城跡は三重県伊賀市石川にあって、芝出集落の北西側にあるほぼ独立した丘陵上に位置している。名が語る様に高藤氏の居城と伝わるが、詳細は不明。

城跡を訪れるには、名阪国道「壬生野」ICが最寄の乗降口となるが、既にリポート掲載を終えた陽夫多神社のある宮山城を起点とすれば分かり易い。ICを降りればそのまま県道49号へ合流して北進、「阿山中学校」の信号で674号へ左折針路変更、後はルート図あるいは概念図を参考にして頂ければ、難なく付近までは辿り着けるとは思われる。直登取り付き口は概念図に示したが、道路脇から直ぐに目に留まる空堀道に見える地形(画像に注目)から進入して、左手側の斜面に取り付けば、そこは既に城域と見受けられる地域でもある。

1_1_2 登城ルート

6 進入口

1_2 城跡概念図

山上郭群はほぼ二郭構造で、最高所に位置するのが主郭と呼ぶに相応しく、四方を低土塁で囲まれた方形郭となっており、土塁の北側と東側は堀切によって遮られている。便宜上の副郭には高低差を伴う分厚い土塁が付随しており、この形態からも伊賀の定番中の定番でもある館城は充分想像させてくれる。自ずと縄張りプランに斬新な箇所は見受けられないが、本郭群が山腹に築かれておらず、独立した山上最高所に築かれている部分が多少他と違う部分であり、少し新鮮に感じられた部分でもある。現状、主郭周囲は植林地となっており、間伐されてはいるが画像でお分かり頂ける様に、伐採された枝葉によって地表の露見した箇所は皆無に近く、細部に渡る見学は困難を来たす状況でもある。副郭側は更に雑木が密生しており、今回概念図に描いた郭形状は推察を含めたものと思って頂きたい。取り合えず概念図に描いたまでが判別確認可能な遺構であり、目に留まった遺構と言うことになるが、見所としては両郭に付随する土塁、堀切(二箇所)、土塁虎口は当然挙げられるだろう。尚、主郭西側あるいは南側斜面は全域が低草木に覆われており、視認も困難な状況にある為、(山上から西麓の集落までは見通せるが、、)縦堀の有無までは確認に至れなかったので、どうぞ悪しからず。
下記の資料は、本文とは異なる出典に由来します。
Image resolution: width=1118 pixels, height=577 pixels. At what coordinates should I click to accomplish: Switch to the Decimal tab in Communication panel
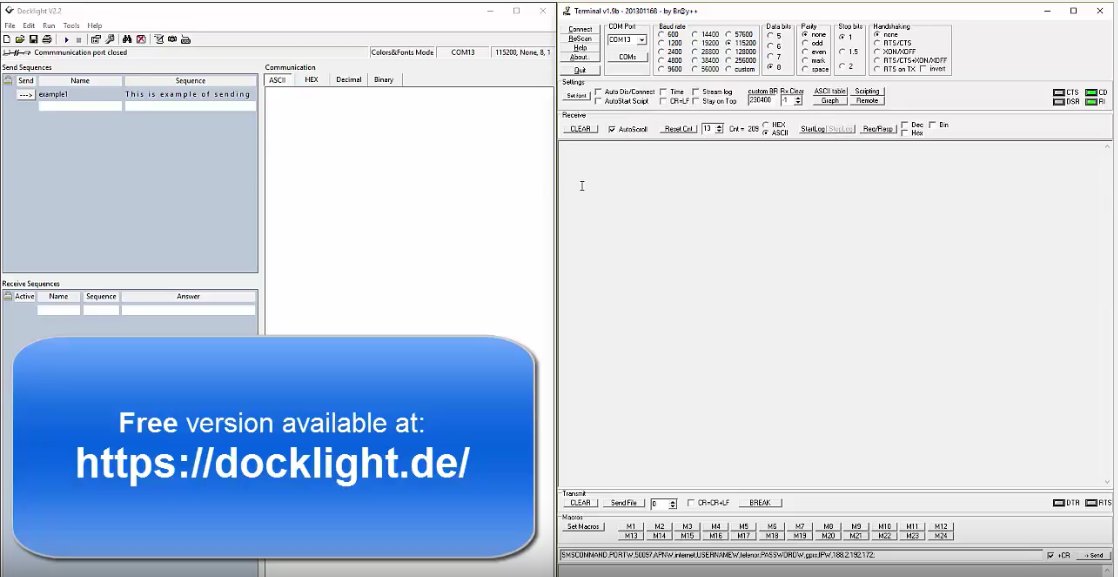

10_horikiri_gawa 進入口付近から堀切側

31_shukaku_dorui 31_shukaku_dorui_4 主郭土塁見所

29_kita_horikiri 堀切見所

28_shukaku_koguti 主郭北虎口見所

個人的に城跡を見る限り、他の伊賀で見受けられる館城の多くは、民家あるいは農地が迫っているせいもあってか、土塁が消失して更に人の手が加わったりするケースも多く、その原形は想像に委ねられる部分が多いのだが、この城跡に関しては自然任せの山上に位置する事もあってか、ほとんど地形改変は受けていないように感じられたのである。よって個人的には当時の状態を今に残す貴重な城跡とも思えたのだが、状態が良く無いので是非お薦めとは言えないのが難点な部分ではある。